» **Target pointing data**:
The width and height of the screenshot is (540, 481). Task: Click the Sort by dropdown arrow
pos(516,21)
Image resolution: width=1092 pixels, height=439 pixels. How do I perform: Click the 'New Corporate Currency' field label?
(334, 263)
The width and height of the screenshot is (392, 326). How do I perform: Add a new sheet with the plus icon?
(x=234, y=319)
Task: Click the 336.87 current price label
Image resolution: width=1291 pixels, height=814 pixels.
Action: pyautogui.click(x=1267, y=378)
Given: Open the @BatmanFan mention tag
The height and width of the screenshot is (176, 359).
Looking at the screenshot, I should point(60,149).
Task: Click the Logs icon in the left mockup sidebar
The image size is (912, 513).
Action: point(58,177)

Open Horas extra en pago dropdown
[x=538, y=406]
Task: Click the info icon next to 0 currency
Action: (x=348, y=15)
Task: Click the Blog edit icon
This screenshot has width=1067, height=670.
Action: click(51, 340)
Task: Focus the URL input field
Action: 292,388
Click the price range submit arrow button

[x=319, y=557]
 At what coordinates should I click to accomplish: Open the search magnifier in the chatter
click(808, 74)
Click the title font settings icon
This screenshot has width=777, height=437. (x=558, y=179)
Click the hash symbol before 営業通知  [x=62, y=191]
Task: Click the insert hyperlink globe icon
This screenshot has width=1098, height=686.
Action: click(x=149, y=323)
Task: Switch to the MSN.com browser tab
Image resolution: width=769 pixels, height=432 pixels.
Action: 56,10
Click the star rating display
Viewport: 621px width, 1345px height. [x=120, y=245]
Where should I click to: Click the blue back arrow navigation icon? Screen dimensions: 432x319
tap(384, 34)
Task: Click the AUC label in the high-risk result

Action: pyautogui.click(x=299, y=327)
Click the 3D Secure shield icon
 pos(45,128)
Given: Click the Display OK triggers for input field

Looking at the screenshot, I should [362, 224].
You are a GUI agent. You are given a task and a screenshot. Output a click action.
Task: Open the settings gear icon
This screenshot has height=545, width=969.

» **Stated task**: Write out the material verbatim, from its first line through the line containing "Looking at the screenshot, I should point(60,149).".

» **Response to the task**:
The width and height of the screenshot is (540, 481). Task: Click the Sort by dropdown arrow
pos(516,21)
Image resolution: width=1092 pixels, height=439 pixels. How do I perform: Click the 'New Corporate Currency' field label?
(334, 263)
The width and height of the screenshot is (392, 326). How do I perform: Add a new sheet with the plus icon?
(x=234, y=319)
Task: Click the 336.87 current price label
Image resolution: width=1291 pixels, height=814 pixels.
Action: pyautogui.click(x=1267, y=378)
Given: Open the @BatmanFan mention tag
The height and width of the screenshot is (176, 359).
Looking at the screenshot, I should point(60,149).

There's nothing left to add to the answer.